“Low Cost Self Build Houses for ‘Low Impact’ living”
This project arose from a competition submission, where we designed adaptable, low cost, timber frame and straw bale ‘house types’, from which we could test the feasibility of the units on rural sites around South Devon.
We were subsequently commissioned to design 6 simple, low cost, low environmental impact, self build affordable housing for Broadhempston Community Land Trust (CLT) based on our straw bale house types.
The site was a rural field on the edge of the village, outside of the development boundary. Planning Permission could only be achieved by demonstrating the land as an ‘exception site’, where high quality design and 100% affordability were crucial planning criteria. The work of AK.A and BCLT won the support of Teignbridge District Council, who now use the project as a pilot for their regional affordable housing programme.
The ‘exception site’ status allows for the development of land, not otherwise permitted in planning policy, but opens up low cost rural land purchase opportunities for affordable housing, in partnership with ‘willing landowners’, who support their local community and needs.
In the delivery of the project, this was a very exciting opportunity for us in using our specific skills for low energy design, environmental design, use of natural materials (straw bale) and integration of renewable technologies. However, the wider challenge of this project was to work with the community group and help mitigate the risks in the delivery of a self build project on site.
This was ultimately achieved by setting up a management structure, where we ‘sub contracted’ in specialists for the high risk items such as the groundworks, infrastructure, services and structural frames. The remainder of the works considered as lower risk, were delivered by the self build group. This structure achieved a 25% ‘sweat equity’ ownership of the houses by the self build residents.
The design is modest and simple, but aims to make the most of passive solar orientation with unheated sun rooms. Materials were selected to have a connection to their surroundings.
The construction methodology was based around a lightweight and cost effective timber frame, which would be erected by a timber frame company and super insulated by the self builders using locally sourced straw bale insulation.
Costs were, of course, critical to the whole process. Our target cost per house was £80K, which was achieved. At 120sqm per house, this equated to an exceptionally low cost/sqm rate. The overall costs per house including land costs, fees, infrastructure and utilities completed at £150K per house.
The wall and roof design achieves U values (heat loss) far in excess of current building regulations requirements, and even exceed passivhaus standards where notional U values are considered through the building fabric. However, it should be said that overall passivhaus criteria are not being aimed for and a passivhaus assessment was not carried out for these houses.
Each house has a sun room. In addition to this being a useable and pleasant space where food can be grown, it also helps to heat the house and distribute passive solar gain in the colder months through to other areas of the house.
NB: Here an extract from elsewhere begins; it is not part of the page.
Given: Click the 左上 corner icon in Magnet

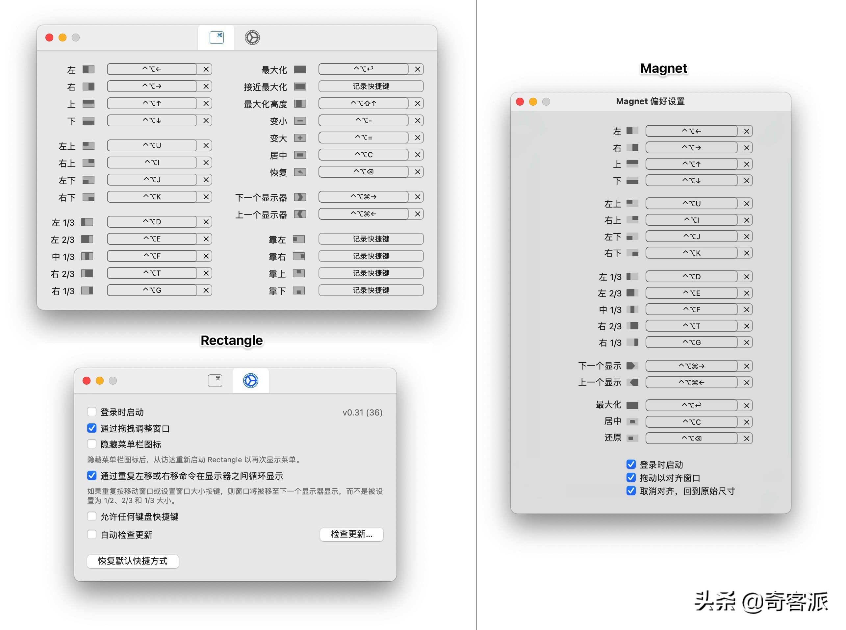Looking at the screenshot, I should [633, 203].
The houses will require very little additional heating, but where required, hot water and space heating is provided by biomass, PV solar panels and heat pump technology.
Underpinning all of these principles is the motivation of the community to keep pushing forward with this project and take the procurement of their homes into their own hands.
This is an important community ownership scheme, which is delivering a powerful ‘Social Impact’ message by not only providing affordable housing to local people, but achieving standards of design and energy efficiency far in excess of that which you would normally find on the open market.